--- Record set Enclosed Below ---
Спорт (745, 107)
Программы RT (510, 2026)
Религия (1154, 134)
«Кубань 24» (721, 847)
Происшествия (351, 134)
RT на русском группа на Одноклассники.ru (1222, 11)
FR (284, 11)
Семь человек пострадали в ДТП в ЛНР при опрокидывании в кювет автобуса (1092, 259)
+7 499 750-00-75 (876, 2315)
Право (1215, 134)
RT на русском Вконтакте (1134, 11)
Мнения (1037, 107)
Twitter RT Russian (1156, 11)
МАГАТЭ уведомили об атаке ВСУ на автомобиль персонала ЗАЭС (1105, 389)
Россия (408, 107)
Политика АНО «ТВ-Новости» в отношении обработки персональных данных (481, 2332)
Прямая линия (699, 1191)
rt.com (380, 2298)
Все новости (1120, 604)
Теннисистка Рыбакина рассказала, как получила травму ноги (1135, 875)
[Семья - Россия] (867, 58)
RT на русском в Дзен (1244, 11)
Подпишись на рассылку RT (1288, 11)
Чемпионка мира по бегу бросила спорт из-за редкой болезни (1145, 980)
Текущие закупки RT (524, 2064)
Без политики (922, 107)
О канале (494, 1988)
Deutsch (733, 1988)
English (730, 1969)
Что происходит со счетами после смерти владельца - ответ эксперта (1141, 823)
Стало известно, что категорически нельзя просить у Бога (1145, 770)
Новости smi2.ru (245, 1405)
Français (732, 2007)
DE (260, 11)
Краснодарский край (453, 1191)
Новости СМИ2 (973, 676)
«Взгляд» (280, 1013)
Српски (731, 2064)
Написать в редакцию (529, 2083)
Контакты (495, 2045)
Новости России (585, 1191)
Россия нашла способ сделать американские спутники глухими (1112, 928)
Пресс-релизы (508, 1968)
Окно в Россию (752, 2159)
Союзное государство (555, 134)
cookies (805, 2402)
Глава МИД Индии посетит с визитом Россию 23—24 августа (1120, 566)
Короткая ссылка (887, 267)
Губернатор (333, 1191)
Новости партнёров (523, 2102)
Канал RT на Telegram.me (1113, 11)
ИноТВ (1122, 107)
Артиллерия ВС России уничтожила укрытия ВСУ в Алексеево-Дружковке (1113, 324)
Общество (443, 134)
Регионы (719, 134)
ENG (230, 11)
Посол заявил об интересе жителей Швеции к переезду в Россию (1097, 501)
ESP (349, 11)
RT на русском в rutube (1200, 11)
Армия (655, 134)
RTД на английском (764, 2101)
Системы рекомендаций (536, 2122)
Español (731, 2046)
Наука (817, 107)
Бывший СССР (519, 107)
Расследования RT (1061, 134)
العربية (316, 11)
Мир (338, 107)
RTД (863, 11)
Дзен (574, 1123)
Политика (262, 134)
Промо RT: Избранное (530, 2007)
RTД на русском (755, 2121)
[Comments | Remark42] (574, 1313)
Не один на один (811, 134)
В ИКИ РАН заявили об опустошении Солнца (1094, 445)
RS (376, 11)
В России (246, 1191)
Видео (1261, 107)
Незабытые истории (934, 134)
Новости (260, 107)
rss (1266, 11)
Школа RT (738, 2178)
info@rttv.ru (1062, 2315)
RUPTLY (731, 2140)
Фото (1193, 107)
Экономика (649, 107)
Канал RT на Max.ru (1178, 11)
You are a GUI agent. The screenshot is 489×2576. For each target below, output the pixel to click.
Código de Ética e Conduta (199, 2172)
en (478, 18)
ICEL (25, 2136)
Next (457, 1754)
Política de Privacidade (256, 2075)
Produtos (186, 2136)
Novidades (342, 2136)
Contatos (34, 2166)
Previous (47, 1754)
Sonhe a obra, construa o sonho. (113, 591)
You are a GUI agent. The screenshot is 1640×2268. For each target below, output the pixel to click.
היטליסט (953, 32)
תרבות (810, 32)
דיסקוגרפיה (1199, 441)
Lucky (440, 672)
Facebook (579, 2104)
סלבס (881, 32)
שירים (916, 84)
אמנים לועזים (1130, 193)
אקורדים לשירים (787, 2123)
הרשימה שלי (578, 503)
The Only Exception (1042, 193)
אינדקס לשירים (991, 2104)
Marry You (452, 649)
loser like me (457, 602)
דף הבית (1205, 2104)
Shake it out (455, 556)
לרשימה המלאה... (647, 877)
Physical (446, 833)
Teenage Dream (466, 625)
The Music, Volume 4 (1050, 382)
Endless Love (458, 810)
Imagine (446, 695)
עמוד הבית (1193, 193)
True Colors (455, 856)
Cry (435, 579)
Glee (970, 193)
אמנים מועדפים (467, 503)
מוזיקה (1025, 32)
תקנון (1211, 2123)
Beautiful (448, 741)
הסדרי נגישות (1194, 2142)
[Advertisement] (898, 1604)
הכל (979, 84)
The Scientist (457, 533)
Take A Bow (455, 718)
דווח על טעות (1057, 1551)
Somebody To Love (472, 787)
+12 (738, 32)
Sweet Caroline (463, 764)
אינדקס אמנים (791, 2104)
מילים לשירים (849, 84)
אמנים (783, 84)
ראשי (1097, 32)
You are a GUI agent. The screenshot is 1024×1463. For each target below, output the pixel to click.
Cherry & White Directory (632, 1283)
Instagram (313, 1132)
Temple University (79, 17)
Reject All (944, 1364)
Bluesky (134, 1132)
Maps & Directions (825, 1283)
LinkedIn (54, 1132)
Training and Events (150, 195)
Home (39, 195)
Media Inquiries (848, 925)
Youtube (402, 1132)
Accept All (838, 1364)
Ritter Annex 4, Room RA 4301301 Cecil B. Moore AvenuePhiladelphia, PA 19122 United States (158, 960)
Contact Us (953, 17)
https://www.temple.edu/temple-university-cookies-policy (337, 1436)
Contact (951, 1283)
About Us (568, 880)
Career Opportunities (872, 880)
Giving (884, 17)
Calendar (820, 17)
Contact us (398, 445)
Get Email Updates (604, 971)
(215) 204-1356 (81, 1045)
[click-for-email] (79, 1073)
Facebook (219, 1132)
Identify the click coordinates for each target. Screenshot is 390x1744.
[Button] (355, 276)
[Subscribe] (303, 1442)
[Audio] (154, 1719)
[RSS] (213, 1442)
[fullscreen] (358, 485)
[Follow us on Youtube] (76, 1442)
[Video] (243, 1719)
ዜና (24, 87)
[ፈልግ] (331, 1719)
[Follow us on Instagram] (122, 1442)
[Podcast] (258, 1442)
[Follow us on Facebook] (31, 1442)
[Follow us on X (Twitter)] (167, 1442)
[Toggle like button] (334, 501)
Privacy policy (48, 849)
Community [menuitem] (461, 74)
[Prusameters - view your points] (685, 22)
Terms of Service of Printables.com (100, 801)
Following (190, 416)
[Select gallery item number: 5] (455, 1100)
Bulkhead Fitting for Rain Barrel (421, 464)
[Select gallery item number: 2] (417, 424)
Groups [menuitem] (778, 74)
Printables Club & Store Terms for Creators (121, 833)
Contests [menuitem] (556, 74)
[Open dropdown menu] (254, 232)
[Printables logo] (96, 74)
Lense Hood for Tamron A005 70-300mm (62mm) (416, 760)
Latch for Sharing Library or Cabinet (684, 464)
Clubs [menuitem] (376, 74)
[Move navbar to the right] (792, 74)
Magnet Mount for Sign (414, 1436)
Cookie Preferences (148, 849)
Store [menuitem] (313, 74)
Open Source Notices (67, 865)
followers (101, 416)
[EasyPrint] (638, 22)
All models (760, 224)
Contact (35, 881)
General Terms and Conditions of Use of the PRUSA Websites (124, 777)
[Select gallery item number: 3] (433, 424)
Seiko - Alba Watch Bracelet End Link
--- End of Enclosed Record set ---
Reproduce the whole listing verbatim.

Спорт (745, 107)
Программы RT (510, 2026)
Религия (1154, 134)
«Кубань 24» (721, 847)
Происшествия (351, 134)
RT на русском группа на Одноклассники.ru (1222, 11)
FR (284, 11)
Семь человек пострадали в ДТП в ЛНР при опрокидывании в кювет автобуса (1092, 259)
+7 499 750-00-75 (876, 2315)
Право (1215, 134)
RT на русском Вконтакте (1134, 11)
Мнения (1037, 107)
Twitter RT Russian (1156, 11)
МАГАТЭ уведомили об атаке ВСУ на автомобиль персонала ЗАЭС (1105, 389)
Россия (408, 107)
Политика АНО «ТВ-Новости» в отношении обработки персональных данных (481, 2332)
Прямая линия (699, 1191)
rt.com (380, 2298)
Все новости (1120, 604)
Теннисистка Рыбакина рассказала, как получила травму ноги (1135, 875)
[Семья - Россия] (867, 58)
RT на русском в Дзен (1244, 11)
Подпишись на рассылку RT (1288, 11)
Чемпионка мира по бегу бросила спорт из-за редкой болезни (1145, 980)
Текущие закупки RT (524, 2064)
Без политики (922, 107)
О канале (494, 1988)
Deutsch (733, 1988)
English (730, 1969)
Что происходит со счетами после смерти владельца - ответ эксперта (1141, 823)
Стало известно, что категорически нельзя просить у Бога (1145, 770)
Новости smi2.ru (245, 1405)
Français (732, 2007)
DE (260, 11)
Краснодарский край (453, 1191)
Новости СМИ2 (973, 676)
«Взгляд» (280, 1013)
Српски (731, 2064)
Написать в редакцию (529, 2083)
Контакты (495, 2045)
Новости России (585, 1191)
Россия нашла способ сделать американские спутники глухими (1112, 928)
Пресс-релизы (508, 1968)
Окно в Россию (752, 2159)
Союзное государство (555, 134)
cookies (805, 2402)
Глава МИД Индии посетит с визитом Россию 23—24 августа (1120, 566)
Короткая ссылка (887, 267)
Губернатор (333, 1191)
Новости партнёров (523, 2102)
Канал RT на Telegram.me (1113, 11)
ИноТВ (1122, 107)
Артиллерия ВС России уничтожила укрытия ВСУ в Алексеево-Дружковке (1113, 324)
Общество (443, 134)
Регионы (719, 134)
ENG (230, 11)
Посол заявил об интересе жителей Швеции к переезду в Россию (1097, 501)
ESP (349, 11)
RT на русском в rutube (1200, 11)
Армия (655, 134)
RTД на английском (764, 2101)
Системы рекомендаций (536, 2122)
Español (731, 2046)
Наука (817, 107)
Бывший СССР (519, 107)
Расследования RT (1061, 134)
العربية (316, 11)
Мир (338, 107)
RTД (863, 11)
Дзен (574, 1123)
Политика (262, 134)
Промо RT: Избранное (530, 2007)
RTД на русском (755, 2121)
[Comments | Remark42] (574, 1313)
Не один на один (811, 134)
В ИКИ РАН заявили об опустошении Солнца (1094, 445)
RS (376, 11)
В России (246, 1191)
Видео (1261, 107)
Незабытые истории (934, 134)
Новости (260, 107)
rss (1266, 11)
Школа RT (738, 2178)
info@rttv.ru (1062, 2315)
RUPTLY (731, 2140)
Фото (1193, 107)
Экономика (649, 107)
Канал RT на Max.ru (1178, 11)
You are a GUI agent. The screenshot is 489×2576. For each target below, output the pixel to click.
Código de Ética e Conduta (199, 2172)
en (478, 18)
ICEL (25, 2136)
Next (457, 1754)
Política de Privacidade (256, 2075)
Produtos (186, 2136)
Novidades (342, 2136)
Contatos (34, 2166)
Previous (47, 1754)
Sonhe a obra, construa o sonho. (113, 591)
You are a GUI agent. The screenshot is 1640×2268. For each target below, output the pixel to click.
היטליסט (953, 32)
תרבות (810, 32)
דיסקוגרפיה (1199, 441)
Lucky (440, 672)
Facebook (579, 2104)
סלבס (881, 32)
שירים (916, 84)
אמנים לועזים (1130, 193)
אקורדים לשירים (787, 2123)
הרשימה שלי (578, 503)
The Only Exception (1042, 193)
אינדקס לשירים (991, 2104)
Marry You (452, 649)
loser like me (457, 602)
דף הבית (1205, 2104)
Shake it out (455, 556)
לרשימה המלאה... (647, 877)
Physical (446, 833)
Teenage Dream (466, 625)
The Music, Volume 4 (1050, 382)
Endless Love (458, 810)
Imagine (446, 695)
עמוד הבית (1193, 193)
True Colors (455, 856)
Cry (435, 579)
Glee (970, 193)
אמנים מועדפים (467, 503)
מוזיקה (1025, 32)
תקנון (1211, 2123)
Beautiful (448, 741)
הסדרי נגישות (1194, 2142)
[Advertisement] (898, 1604)
הכל (979, 84)
The Scientist (457, 533)
Take A Bow (455, 718)
דווח על טעות (1057, 1551)
Somebody To Love (472, 787)
+12 (738, 32)
Sweet Caroline (463, 764)
אינדקס אמנים (791, 2104)
מילים לשירים (849, 84)
אמנים (783, 84)
ראשי (1097, 32)
You are a GUI agent. The screenshot is 1024×1463. For each target below, output the pixel to click.
Cherry & White Directory (632, 1283)
Instagram (313, 1132)
Temple University (79, 17)
Reject All (944, 1364)
Bluesky (134, 1132)
Maps & Directions (825, 1283)
LinkedIn (54, 1132)
Training and Events (150, 195)
Home (39, 195)
Media Inquiries (848, 925)
Youtube (402, 1132)
Accept All (838, 1364)
Ritter Annex 4, Room RA 4301301 Cecil B. Moore AvenuePhiladelphia, PA 19122 United States (158, 960)
Contact Us (953, 17)
https://www.temple.edu/temple-university-cookies-policy (337, 1436)
Contact (951, 1283)
About Us (568, 880)
Career Opportunities (872, 880)
Giving (884, 17)
Calendar (820, 17)
Contact us (398, 445)
Get Email Updates (604, 971)
(215) 204-1356 (81, 1045)
[click-for-email] (79, 1073)
Facebook (219, 1132)
Identify the click coordinates for each target. Screenshot is 390x1744.
[Button] (355, 276)
[Subscribe] (303, 1442)
[Audio] (154, 1719)
[RSS] (213, 1442)
[fullscreen] (358, 485)
[Follow us on Youtube] (76, 1442)
[Video] (243, 1719)
ዜና (24, 87)
[ፈልግ] (331, 1719)
[Follow us on Instagram] (122, 1442)
[Podcast] (258, 1442)
[Follow us on Facebook] (31, 1442)
[Follow us on X (Twitter)] (167, 1442)
[Toggle like button] (334, 501)
Privacy policy (48, 849)
Community [menuitem] (461, 74)
[Prusameters - view your points] (685, 22)
Terms of Service of Printables.com (100, 801)
Following (190, 416)
[Select gallery item number: 5] (455, 1100)
Bulkhead Fitting for Rain Barrel (421, 464)
[Select gallery item number: 2] (417, 424)
Groups [menuitem] (778, 74)
Printables Club & Store Terms for Creators (121, 833)
Contests [menuitem] (556, 74)
[Open dropdown menu] (254, 232)
[Printables logo] (96, 74)
Lense Hood for Tamron A005 70-300mm (62mm) (416, 760)
Latch for Sharing Library or Cabinet (684, 464)
Clubs [menuitem] (376, 74)
[Move navbar to the right] (792, 74)
Magnet Mount for Sign (414, 1436)
Cookie Preferences (148, 849)
Store [menuitem] (313, 74)
Open Source Notices (67, 865)
followers (101, 416)
[EasyPrint] (638, 22)
All models (760, 224)
Contact (35, 881)
General Terms and Conditions of Use of the PRUSA Websites (124, 777)
[Select gallery item number: 3] (433, 424)
Seiko - Alba Watch Bracelet End Link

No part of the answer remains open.